In CELLING YOUR SOUL: NO APP FOR LIFE college professor and director of this documentary Joni Siani follows a group of her students as they undertake the "digital cleanse." It's one of her biggest assignments, and it asks students to put away their cell phones and stop using all forms of digital communication for a week. We follow the students through in-depth interviews and video journals as they assess their relationships with digital communication. Siani explains the importance of in-person interaction, and examines the consequences of losing the ability to do so for the first generation, now coming of age, to grow up entirely in the digital era.

Is it any good?

This earnest, well-meaning documentary aims to open viewers' eyes to how much they rely on digital communication, and the skills and genuine emotions they're in danger of losing because of it. The group of older teens Celling Your Soul follows as they try the "digital cleanse" are relatable and articulate; following their stories raises a lot of issues important to teens coming of age in the smartphone era. Professor Siani, who also directed the film, is engaging as she argues the benefits of learning how to interact and communicate in person.

It does beg a few questions, though. Like whether there are other things that have us checking our phones dozens of times a day besides social media updates and text messages. Or any proposed solutions to teaching communication skills to kids who've used texting their whole lives. Or whether digital life is different for nonwhite people, or people without financial security. But it does provide a lot of important food for thought that teens, families, classmates, and friends should digest and talk about.

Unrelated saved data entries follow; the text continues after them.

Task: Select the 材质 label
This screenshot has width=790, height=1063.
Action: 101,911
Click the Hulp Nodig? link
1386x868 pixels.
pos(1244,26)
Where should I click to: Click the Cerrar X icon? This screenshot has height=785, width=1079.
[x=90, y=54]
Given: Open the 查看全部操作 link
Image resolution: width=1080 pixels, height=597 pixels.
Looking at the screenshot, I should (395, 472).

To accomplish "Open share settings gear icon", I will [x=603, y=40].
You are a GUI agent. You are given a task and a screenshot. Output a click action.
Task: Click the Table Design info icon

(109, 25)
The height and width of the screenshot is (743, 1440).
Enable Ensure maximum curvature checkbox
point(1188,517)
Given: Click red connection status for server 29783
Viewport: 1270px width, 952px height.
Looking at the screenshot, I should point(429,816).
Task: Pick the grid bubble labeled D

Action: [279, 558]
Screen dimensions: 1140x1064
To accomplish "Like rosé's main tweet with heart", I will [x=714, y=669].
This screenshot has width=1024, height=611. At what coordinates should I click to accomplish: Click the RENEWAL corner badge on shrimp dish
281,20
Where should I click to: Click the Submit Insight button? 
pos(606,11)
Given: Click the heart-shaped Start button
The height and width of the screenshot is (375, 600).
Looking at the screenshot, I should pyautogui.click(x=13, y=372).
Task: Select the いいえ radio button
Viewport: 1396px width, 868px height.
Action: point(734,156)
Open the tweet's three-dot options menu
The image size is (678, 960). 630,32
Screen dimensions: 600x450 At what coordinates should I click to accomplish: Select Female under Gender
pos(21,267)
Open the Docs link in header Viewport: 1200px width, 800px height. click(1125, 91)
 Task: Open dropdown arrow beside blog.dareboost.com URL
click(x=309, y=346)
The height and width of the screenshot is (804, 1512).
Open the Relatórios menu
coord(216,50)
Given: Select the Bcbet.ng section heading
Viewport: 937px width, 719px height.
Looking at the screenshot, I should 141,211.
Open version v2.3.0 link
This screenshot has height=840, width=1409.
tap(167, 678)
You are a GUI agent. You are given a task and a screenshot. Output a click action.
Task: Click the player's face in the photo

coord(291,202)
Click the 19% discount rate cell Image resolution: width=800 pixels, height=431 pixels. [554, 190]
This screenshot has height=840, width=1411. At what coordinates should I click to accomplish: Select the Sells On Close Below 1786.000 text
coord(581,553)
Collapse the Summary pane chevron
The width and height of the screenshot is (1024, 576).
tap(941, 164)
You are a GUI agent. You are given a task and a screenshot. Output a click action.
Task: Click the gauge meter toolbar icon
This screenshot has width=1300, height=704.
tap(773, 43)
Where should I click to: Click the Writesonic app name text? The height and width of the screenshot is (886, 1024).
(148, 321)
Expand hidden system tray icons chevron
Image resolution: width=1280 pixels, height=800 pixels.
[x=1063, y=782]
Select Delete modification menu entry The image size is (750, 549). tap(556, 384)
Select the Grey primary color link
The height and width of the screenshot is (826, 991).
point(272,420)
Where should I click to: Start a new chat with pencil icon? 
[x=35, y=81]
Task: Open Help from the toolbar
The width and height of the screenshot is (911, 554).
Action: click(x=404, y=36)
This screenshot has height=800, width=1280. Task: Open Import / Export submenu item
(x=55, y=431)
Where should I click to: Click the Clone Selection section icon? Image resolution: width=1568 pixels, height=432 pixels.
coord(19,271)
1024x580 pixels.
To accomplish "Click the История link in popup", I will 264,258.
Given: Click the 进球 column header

Talk to your kids about ...

  • Families can talk about how Celling Your Soul portrays teen and young-adult use of technology. Does it paint an accurate picture? Is your own use of digital communication different?

  • What are some of the drawbacks to relying so much on digital communication? Why is it a big deal? What are the benefits of communicating in person?

  • Do you think you could do a "digital cleanse?" If not, why not? Do you think you start with something smaller, like Common Sense Media's Device-Free Dinner initiative?

  • Did watching this movie change how you view your relationship with technology? If so, how? If not, why not?